Pakistan joins chorus but has a lot of explaining to do

PAKISTAN declared the killing of Osama bin Laden a “major setback” to global terrorism but it will inevitably come under pressure to explain how the al-Qaida leader was holed up in a mansion near a military facility in Abbottabad, a town less than two hours’ drive from the Pakistani capital, Islamabad.

“Osama bin Laden’s death illustrates the resolve of the international community, including Pakistan, to fight and eliminate terrorism,” the government said in a statement. “It constitutes a major setback to terrorist organisations around the world.”

However, it was not clear whether the Pakistan military was involved in the operation and there was no official comment from the government for several hours after the news of bin Laden’s death, raising the possibility that Islamabad had been taken by surprise.

That bin Laden was not hiding in mountains along the border but in relative comfort near a military academy will bolster those who have long argued that Pakistan has been playing a duplicitous hand.

Just 10 days ago Pakistan’s army chief addressed army cadets at that very academy, saying the country’s military had broken the back of militants linked to al-Qaida and the Taliban.

Washington has in the past accused Pakistan of maintaining ties to militants targeting US troops in neighbouring Afghanistan.
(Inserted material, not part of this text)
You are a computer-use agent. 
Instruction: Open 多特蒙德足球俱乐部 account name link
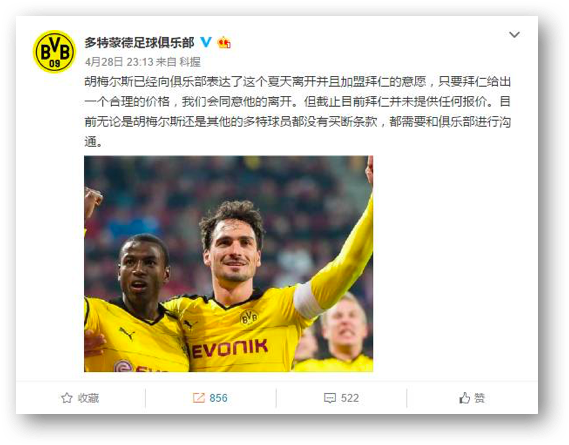pyautogui.click(x=140, y=43)
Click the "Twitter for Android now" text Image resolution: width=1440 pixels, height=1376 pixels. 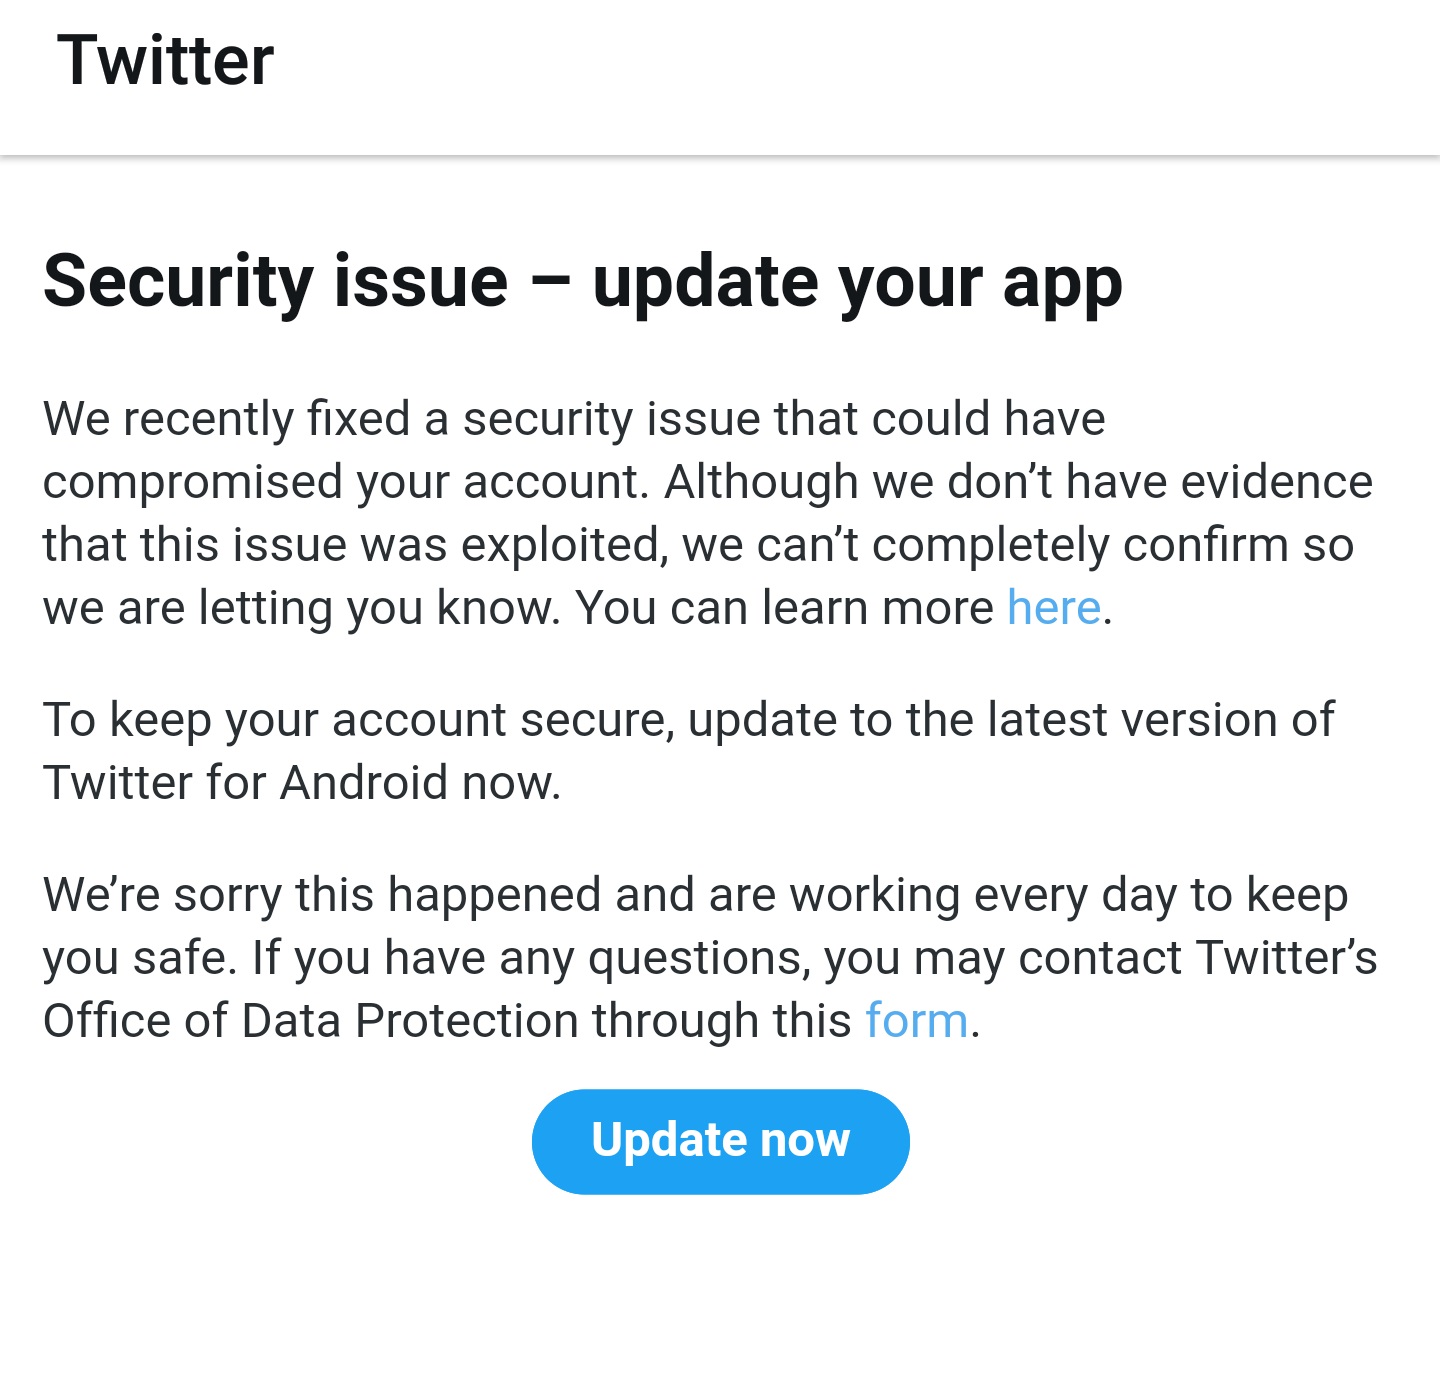[301, 783]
Relations have soured in recent months over US drone attacks and CIA activities in the country.

Pakistan’s powerful intelligence agency, the ISI, has long been suspected of links to al-Qaida’s precursor, the Haqqani network — cultivated during the 1980s when Jalaluddin Haqqani was a feared battlefield commander against the Soviet Union in Afghanistan.

Imtiaz Gul, a Pakistani security analyst, said: “If the ISI had known, then somebody within the ISI must have leaked this information.

“Pakistan will have to do a lot of damage control... This is a serious blow to the credibility of Pakistan.”

An agency reporter in the town yesterday said bin Laden’s single-storey residence stood fourth in a row of about a dozen houses, a satellite perched on the roof above a walled compound. A helicopter covered by a sheet sat in a nearby field.

A military helicopter crashed near Abbottabad on Sunday night, killing one and wounding two, according to local media.

Witnesses reported gunshots and heavy firing before one of two low-flying helicopters crashed near the academy.

Sohaib Athar, whose profile says he is an IT consultant taking a break from the rat race by hiding in the mountains, sent out a stream of live updates on Twitter about the movement of helicopters and blasts without realising it was a raid on the world’s most hunted man.

He reported his window rattling and a bang. “I hope it’s not the start of something nasty,” he tweeted.

Soon after there were blasts. There were two helicopters, one of them had gone down, Athar wrote.

When he learnt it was bin Laden killed in Abbottabad, he tweeted: “ISI has confirmed it.”